He "sighed deeply in his spirit."
Mark 8
I know what that looks like. It's when your heart drops or your blood pressure rises, but you don't let it show. You feel the emotion run deep and piercing, but you maintain self-control on the exterior. I think this past Christmas weekend had me sighing in my spirit more than any I can remember.
It began with high hopes, as we piled into the mini-van with duffels and gifts and food to share, along with an assortment of cords for the kids' new technology, embarking on a five-and-a-half-hour road trip to Illinois to visit my dad and step-mom.
When we arrived, there was an immediate spirit of heaviness. My step-mom's father had been in a terrible car accident three months ago, and she had been on the road many times a week to be with him and her mom at the hospital. She was weary and tears spilled over many times. Deep sigh.
My dad was missing his father, who died in October. He had been my Opa's caregiver for 6 years as he battled Alzheimer's in a nearby nursing home. It was grueling and heartbreaking, but his absence seems equally hard and Dad is depressed. Deep sigh.
I don't know how to comfort my dad. I gave my step-mom and him a beautiful stone transformed into an oil lamp, and wrote them a poem about carrying light through the dark times and fanning each other's flames.
They cried when they read it, and we ate dinner by the light of the rock. But, still, I don't know how to connect and stay connected to my dad. I want to give him this hope and faith in Christ that lights my way, but that is not what he wants. Deep sigh.

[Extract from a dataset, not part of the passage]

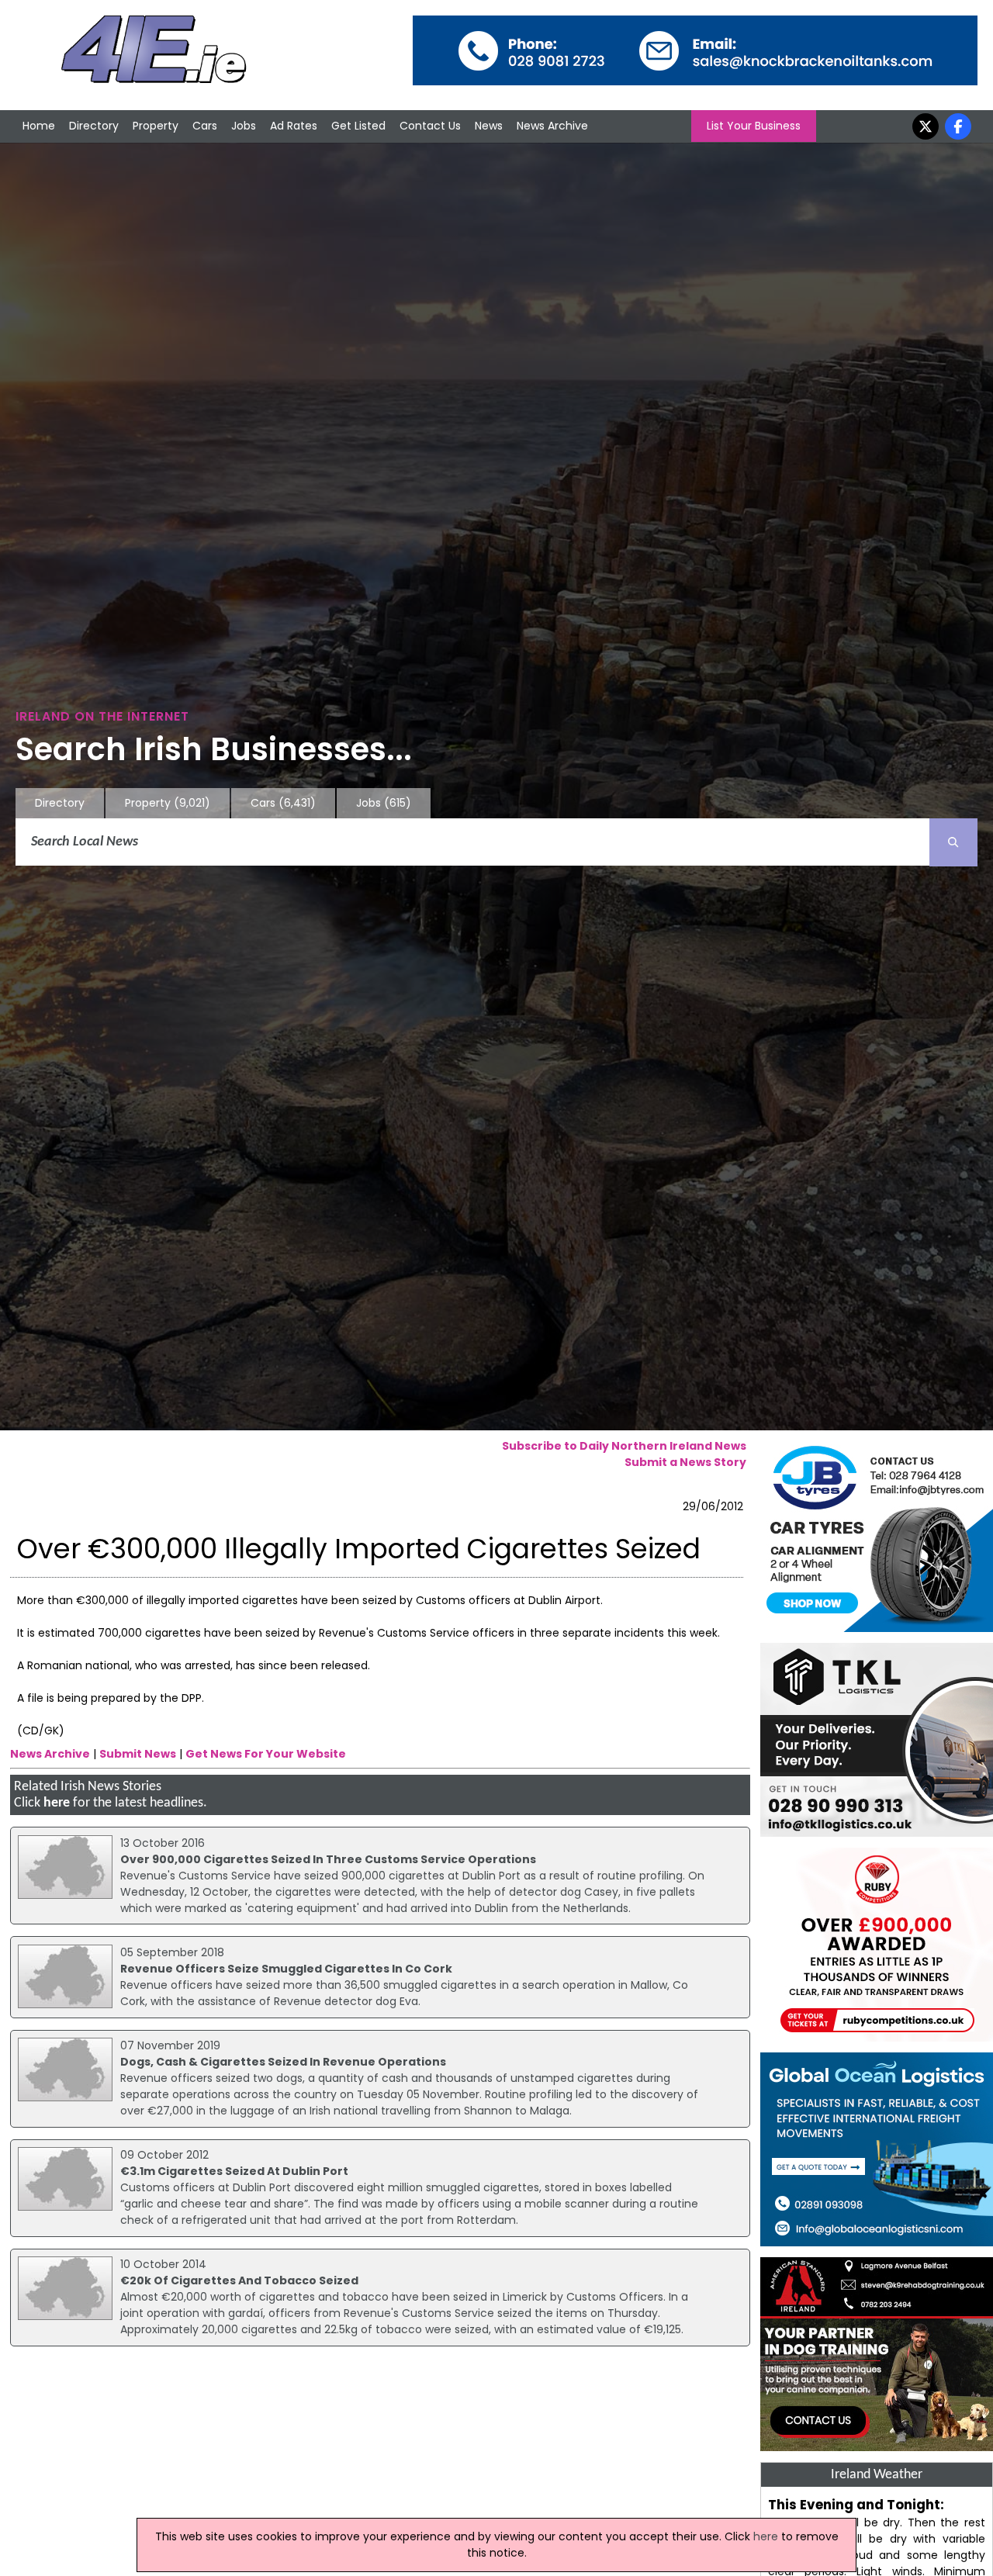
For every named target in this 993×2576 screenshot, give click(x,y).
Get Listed (358, 125)
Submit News (137, 1754)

I long for sweet times of connection with my kids and their grandparents. It's happened in the past while singing and guitar playing and writing silly songs together. There were a few lighthearted moments as they pulled up funny apps on their iPods and convinced Granny Cathy to download Talking Tom Cat so that they could all play at the same time. But mostly, they went their own ways, watching football, playing games, acting shy.
Dad and I usually get to make some music together, but where was I? On the couch most of the weekend with the stomach flu or food poisoning, trading good conversation for many, many visits to the bathroom. Deep, deep sigh.
But the soul-deep, guttural groan that I masked with a compassionate smile came when we visited Grandpa Bob in the hospital. I thought I knew what a person would look like after 3 months in ICU. I knew he would have a trach and many wires and that he had grown thin. But he was an unmoving, unwaking, ghostly skeleton of a man, who last Christmas was a friendly, barrel-chested farmer with a big grin and hug for us at the door. What are they all to do, Lord? How long can they endure this?
I am glad to be home, nursing my stomach back to health, praying for all this suffering. Praying for:
...the oil of joy instead of mourning, and a garment of praise instead of a spirit of despair...
Isaiah 61:3
But on this windy, bleak, mid-winter day, there are just deep sighs.